When Kathi Ryness’s multiple sclerosis worsened in 2000, she began taking Avonex, a drug that helps slow the progression of the disease and reduces the number of relapses. At the time, her health plan covered the drug in full.
But in 2009, she and her husband, Gary, were forced to switch plans. Under their new coverage, the Alamo, Calif., couple owed $660 every four weeks for the weekly Avonex injections, 30 percent of the $2,200 cost. Within a year, the cost went up again, leaving Kathi, who is now 62, and Gary, 66, on the hook for $800 every four weeks.
The coinsurance was killing them. “It was a choice between that and eating,” says Gary Ryness.
Working with an insurance consultant, they switched from a preferred provider organization to a health maintenance organization that didn’t have coinsurance charges for self-injectable drugs such as Avonex. Now, they pay nothing for the drug.
“Everybody has different ways of classifying these drugs,” Gary says.
In coming years, experts say, more people will have to navigate the confusing and expensive terrain of such “specialty” medications.
While most drugs are made from chemicals and can have generic as well as brand-name versions, a typical specialty drug is biologic — that is, derived from living organisms — and has no substitute. In addition to treating MS, these drugs are used for such complex, serious conditions as cancer, rheumatoid arthritis and Crohn’s disease. Growth in spending on specialty drugs is far outpacing spending on traditional drugs, and many new ones are in the pipeline.
“In the next five to 10 years, the consensus of all the experts we spoke to was that a much larger proportion of consumers will be eligible for some kind of specialty drug,” says Ha Tu, a senior researcher at the Center for Studying Health System Change. She was the lead author on a recent report about managing spending on specialty drugs.
Health plans’ spending for each patient using these drugs often exceeds $1,200 per month, according to the center’s report. Although they account for just 1 percent of prescriptions, specialty drugs make up 17 percent of drug spending, according to IMS Health, a health-care information and services company.
Employers that provide their workers with health insurance are struggling with how to manage these costs.
Many plans have placed specialty drugs in a tier where, instead of a flat co-payment — $20, $50 or some other amount — patients must pay a percentage of the medications’ cost. For people who need specialty drugs, that can amount to tens of thousands of dollars annually.
Some plans cap the amount a patient must pay out-of-pocket for specialty drugs at $1,000 or $2,000 annually, says Allan Zimmerman, national pharmacy practice leader in the human resources group at PwC, a business-services company formerly known as PricewaterhouseCoopers.
Employers also seek to reduce costs through intensive case management, providing their workers with education and coaching about specialty-drug dosages, side effects and adverse reactions, says Julie Stone, a senior consultant with benefits consultant Towers Watson.
One potentially useful strategy is called value-based insurance design (V-BID). This approach ties employees’ out-of-pocket costs to the value of a medical service: Treatments that are deemed to provide important clinical benefits cost employees less than ones that are less effective; some may even be free.
According to a survey by human resources consultant Mercer, 17 percent of all employers with at least 500 workers used value-based design provisions in 2011, often with medications to treat chronic conditions such as diabetes, high blood pressure and high cholesterol.

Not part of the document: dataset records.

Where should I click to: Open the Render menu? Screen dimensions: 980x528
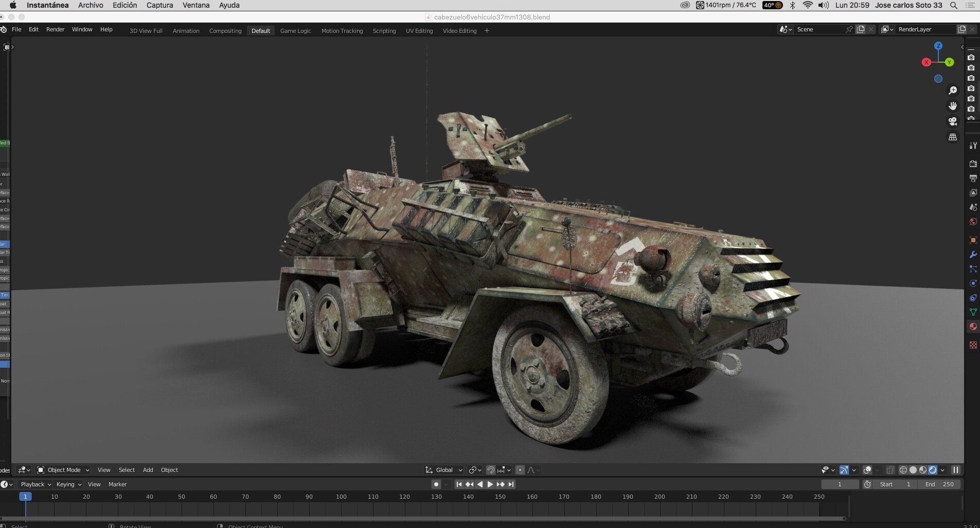coord(55,29)
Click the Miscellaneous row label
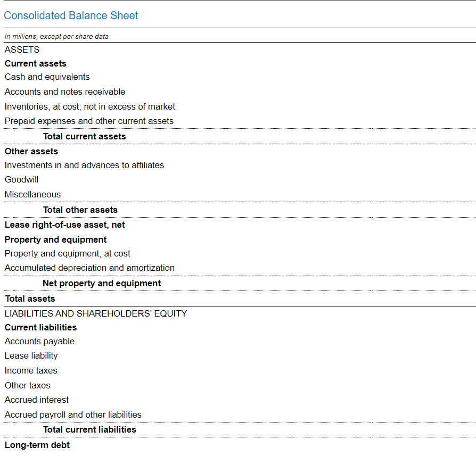The height and width of the screenshot is (456, 476). tap(32, 195)
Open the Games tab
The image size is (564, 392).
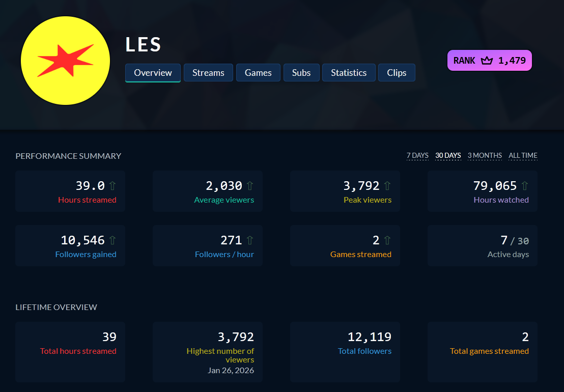click(258, 72)
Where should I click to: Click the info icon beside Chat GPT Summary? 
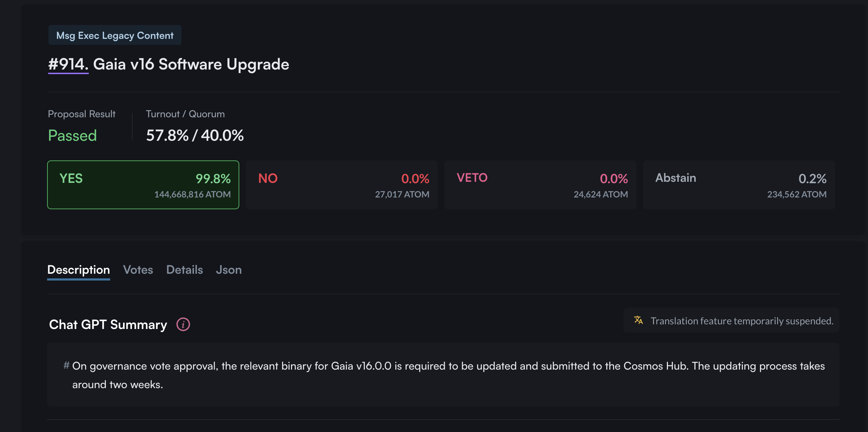183,324
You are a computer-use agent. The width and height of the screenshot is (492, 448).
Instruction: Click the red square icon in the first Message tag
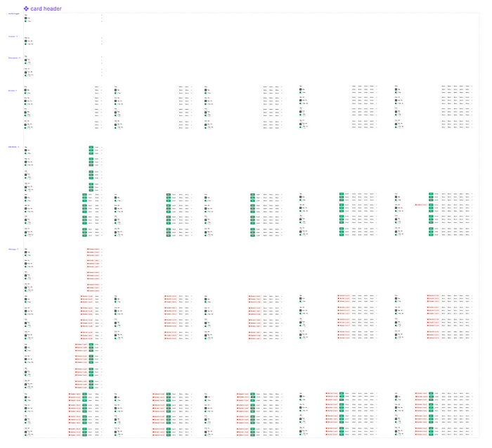point(88,249)
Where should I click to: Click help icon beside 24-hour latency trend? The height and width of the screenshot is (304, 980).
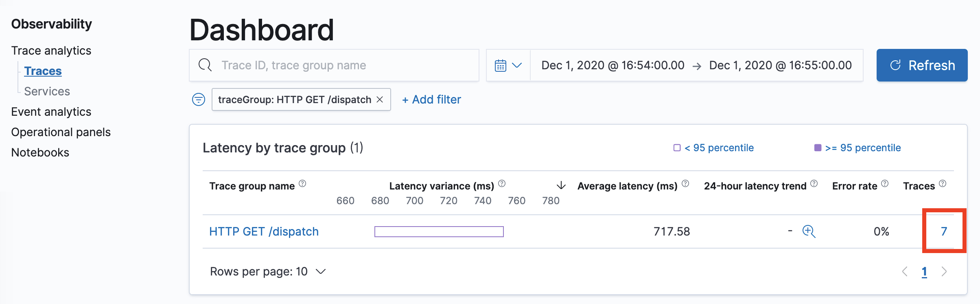click(x=814, y=183)
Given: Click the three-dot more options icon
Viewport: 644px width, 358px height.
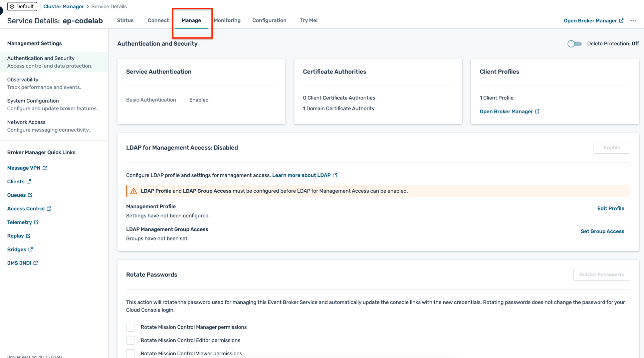Looking at the screenshot, I should [x=633, y=21].
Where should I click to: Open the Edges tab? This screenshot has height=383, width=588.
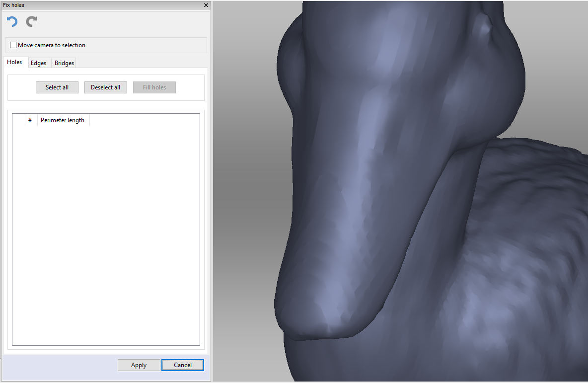tap(38, 63)
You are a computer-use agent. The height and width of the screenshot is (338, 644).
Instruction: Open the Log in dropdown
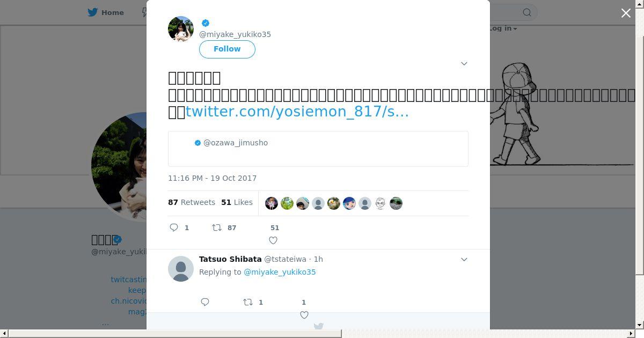point(503,28)
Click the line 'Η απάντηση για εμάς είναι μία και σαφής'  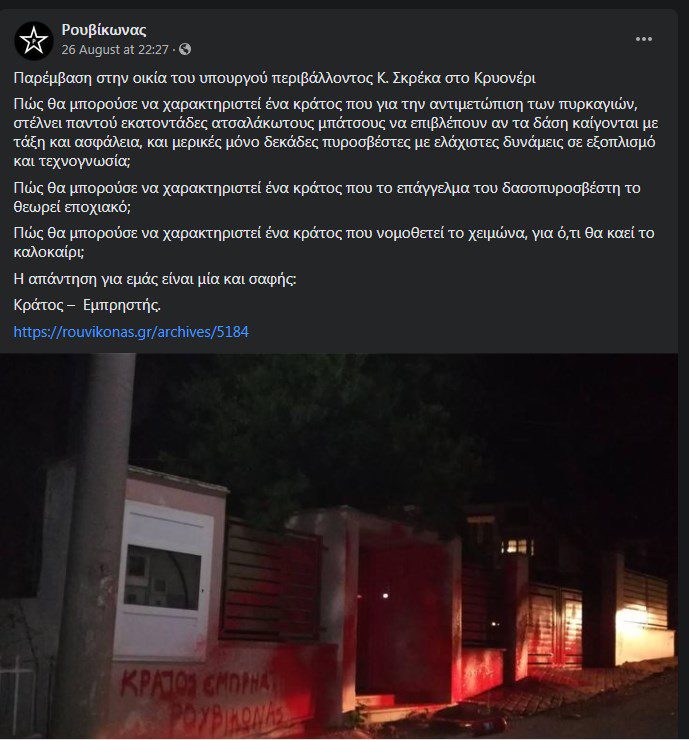click(x=155, y=279)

Now businesses are considering whether the same strategy might work with specialty drugs, says A. Mark Fendrick, director of the University of Michigan’s Center for Value-Based Insurance Design.
“V-BID would make high-value interventions more accessible, and in some instances would make it more difficult for people to get unproven specialty drugs,” he says.

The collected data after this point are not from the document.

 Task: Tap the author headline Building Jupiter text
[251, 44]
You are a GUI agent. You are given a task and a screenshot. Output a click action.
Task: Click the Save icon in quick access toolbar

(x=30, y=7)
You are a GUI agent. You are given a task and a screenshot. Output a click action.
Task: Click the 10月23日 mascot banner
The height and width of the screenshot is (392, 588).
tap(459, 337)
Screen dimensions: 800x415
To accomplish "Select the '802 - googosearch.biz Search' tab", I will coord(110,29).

The approach doesn’t determine what’s covered and what’s not, he says. “It tries to nudge people to get services that produce value.”
Still, specialty drugs present challenges, say experts.
Take multiple sclerosis. “Because the drugs affect people differently, the question of value would be open to interpretation,” says Bari Talente, vice president of state and local government relations for the National Multiple Sclerosis Society.
No employer has yet decided to apply V-BID to specialty drugs, says Fendrick. But as they grapple with managing drug costs for some of their sickest employees, some may implement it soon, he says, possibly even for next fall’s open enrollment season.
Like Kathi Ryness, many patients who rely on specialty drugs are coping with very serious, long-term medical conditions. “Consumerism” – encouraging patients to shop wisely for health care – doesn’t really apply when such patients need drugs for which there are few or no alternatives, says Stone.
“With people as sick as the patients we’re talking about, I don’t think they’re going to say, ‘Is there a less expensive injectable drug I can take?’ ” she says. “It’s a whole different dynamic.”